[[ DATA UNDER STUDY open ]]

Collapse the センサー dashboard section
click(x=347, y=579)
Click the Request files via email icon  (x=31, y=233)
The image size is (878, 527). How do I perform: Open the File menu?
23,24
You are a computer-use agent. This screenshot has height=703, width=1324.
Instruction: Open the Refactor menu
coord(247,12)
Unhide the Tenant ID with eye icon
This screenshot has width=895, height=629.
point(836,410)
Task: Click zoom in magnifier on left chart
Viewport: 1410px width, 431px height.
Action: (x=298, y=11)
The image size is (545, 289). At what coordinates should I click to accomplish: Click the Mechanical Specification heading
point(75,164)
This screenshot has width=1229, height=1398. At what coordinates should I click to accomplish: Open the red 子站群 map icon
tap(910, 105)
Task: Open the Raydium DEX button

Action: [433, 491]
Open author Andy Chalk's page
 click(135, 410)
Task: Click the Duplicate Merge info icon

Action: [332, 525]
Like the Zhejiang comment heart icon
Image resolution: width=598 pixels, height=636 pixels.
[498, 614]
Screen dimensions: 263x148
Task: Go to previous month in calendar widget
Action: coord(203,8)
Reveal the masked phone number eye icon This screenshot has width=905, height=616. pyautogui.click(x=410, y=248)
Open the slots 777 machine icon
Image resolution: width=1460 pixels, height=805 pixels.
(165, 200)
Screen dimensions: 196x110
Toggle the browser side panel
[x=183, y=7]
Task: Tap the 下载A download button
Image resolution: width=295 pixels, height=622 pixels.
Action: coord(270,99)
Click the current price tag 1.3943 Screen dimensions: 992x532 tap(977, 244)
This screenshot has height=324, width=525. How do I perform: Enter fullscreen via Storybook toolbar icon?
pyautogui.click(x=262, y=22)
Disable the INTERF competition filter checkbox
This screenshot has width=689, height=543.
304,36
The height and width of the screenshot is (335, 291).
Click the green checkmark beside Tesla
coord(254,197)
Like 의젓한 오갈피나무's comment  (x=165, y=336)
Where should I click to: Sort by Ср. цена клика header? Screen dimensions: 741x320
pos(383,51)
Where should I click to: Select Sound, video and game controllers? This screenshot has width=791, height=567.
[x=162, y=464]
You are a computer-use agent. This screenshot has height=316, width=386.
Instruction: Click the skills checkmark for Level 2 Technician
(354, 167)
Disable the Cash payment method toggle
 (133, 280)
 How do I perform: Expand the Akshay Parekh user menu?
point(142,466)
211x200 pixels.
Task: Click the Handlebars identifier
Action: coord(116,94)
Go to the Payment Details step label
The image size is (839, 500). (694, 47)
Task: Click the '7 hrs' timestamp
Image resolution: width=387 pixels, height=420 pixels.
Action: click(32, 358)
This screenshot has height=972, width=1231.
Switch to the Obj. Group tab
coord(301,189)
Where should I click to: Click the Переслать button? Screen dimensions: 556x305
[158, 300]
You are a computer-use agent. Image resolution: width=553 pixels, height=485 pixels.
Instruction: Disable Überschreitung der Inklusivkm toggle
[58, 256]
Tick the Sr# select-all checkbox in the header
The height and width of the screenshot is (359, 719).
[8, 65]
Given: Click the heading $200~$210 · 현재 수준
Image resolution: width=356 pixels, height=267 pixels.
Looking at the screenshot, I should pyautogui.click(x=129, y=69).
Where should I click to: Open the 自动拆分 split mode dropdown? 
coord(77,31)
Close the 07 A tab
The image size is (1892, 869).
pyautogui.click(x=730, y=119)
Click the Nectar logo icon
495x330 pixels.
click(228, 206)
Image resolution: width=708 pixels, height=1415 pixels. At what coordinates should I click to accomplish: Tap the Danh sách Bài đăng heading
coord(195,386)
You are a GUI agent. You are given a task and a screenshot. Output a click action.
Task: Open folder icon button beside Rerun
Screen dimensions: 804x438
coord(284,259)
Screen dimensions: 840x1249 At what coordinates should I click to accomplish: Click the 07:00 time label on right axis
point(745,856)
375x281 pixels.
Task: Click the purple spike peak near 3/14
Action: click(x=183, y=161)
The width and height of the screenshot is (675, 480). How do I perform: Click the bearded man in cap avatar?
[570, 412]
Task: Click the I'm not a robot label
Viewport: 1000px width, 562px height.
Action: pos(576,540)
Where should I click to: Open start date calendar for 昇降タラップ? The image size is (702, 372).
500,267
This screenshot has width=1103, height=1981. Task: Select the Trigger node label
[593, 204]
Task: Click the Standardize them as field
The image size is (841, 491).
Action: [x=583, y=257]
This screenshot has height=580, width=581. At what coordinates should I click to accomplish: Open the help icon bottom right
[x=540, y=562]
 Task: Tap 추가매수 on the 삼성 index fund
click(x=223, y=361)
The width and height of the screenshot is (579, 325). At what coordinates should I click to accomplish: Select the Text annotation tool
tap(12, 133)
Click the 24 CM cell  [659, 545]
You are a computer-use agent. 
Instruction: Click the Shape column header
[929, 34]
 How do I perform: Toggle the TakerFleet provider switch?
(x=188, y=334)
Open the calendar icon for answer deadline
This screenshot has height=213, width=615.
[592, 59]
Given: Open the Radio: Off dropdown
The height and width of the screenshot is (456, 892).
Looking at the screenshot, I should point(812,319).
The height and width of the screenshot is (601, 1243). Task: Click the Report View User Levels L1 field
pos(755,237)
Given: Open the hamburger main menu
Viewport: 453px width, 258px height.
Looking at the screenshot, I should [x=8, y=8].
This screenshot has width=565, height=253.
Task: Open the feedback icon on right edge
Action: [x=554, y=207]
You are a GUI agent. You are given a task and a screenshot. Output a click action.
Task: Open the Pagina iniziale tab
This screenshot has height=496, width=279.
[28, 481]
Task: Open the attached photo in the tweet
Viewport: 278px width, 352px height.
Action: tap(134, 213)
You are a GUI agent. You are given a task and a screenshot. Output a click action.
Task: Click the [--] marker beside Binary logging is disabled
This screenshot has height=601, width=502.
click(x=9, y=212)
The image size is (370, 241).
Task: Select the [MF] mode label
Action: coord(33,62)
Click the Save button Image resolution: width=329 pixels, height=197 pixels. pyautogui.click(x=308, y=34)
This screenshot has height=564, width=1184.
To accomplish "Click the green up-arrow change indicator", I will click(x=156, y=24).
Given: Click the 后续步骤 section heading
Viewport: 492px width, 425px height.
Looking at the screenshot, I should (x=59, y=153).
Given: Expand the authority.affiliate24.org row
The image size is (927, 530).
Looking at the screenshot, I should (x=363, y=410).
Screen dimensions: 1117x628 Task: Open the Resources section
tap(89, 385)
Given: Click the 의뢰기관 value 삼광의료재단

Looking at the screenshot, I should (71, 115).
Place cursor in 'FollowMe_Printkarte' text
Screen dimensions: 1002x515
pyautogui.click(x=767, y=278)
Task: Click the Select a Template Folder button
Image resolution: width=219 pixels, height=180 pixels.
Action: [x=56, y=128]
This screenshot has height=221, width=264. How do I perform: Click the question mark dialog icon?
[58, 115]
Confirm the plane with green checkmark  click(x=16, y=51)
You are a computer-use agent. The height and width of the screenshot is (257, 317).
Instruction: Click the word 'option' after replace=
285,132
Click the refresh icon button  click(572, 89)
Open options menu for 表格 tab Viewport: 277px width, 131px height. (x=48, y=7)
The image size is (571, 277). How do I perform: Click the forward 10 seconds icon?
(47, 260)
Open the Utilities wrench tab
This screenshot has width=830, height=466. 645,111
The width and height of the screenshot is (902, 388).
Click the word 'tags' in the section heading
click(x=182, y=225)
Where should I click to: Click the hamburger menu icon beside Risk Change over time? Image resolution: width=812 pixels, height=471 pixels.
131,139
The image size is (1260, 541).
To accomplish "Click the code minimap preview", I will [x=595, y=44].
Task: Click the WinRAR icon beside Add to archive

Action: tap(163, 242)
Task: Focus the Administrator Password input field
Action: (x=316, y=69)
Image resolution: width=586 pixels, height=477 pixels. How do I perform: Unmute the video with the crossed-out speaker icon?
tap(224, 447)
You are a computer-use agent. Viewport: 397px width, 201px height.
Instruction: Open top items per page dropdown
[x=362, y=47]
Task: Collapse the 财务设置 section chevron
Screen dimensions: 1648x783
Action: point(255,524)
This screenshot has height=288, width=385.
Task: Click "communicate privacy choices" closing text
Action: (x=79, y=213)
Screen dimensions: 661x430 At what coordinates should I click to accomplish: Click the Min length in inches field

[[ DATA UNDER STUDY closed ]]

WORK TASK
Of the entries above, repeat exactly the lines from the line with "Task: Open the attached photo in the tweet" through the line with "Task: Click the [--]", both of them included.

EXERCISE RESULT
Task: Open the attached photo in the tweet
Viewport: 278px width, 352px height.
Action: tap(134, 213)
You are a GUI agent. You are given a task and a screenshot. Output a click action.
Task: Click the [--] marker beside Binary logging is disabled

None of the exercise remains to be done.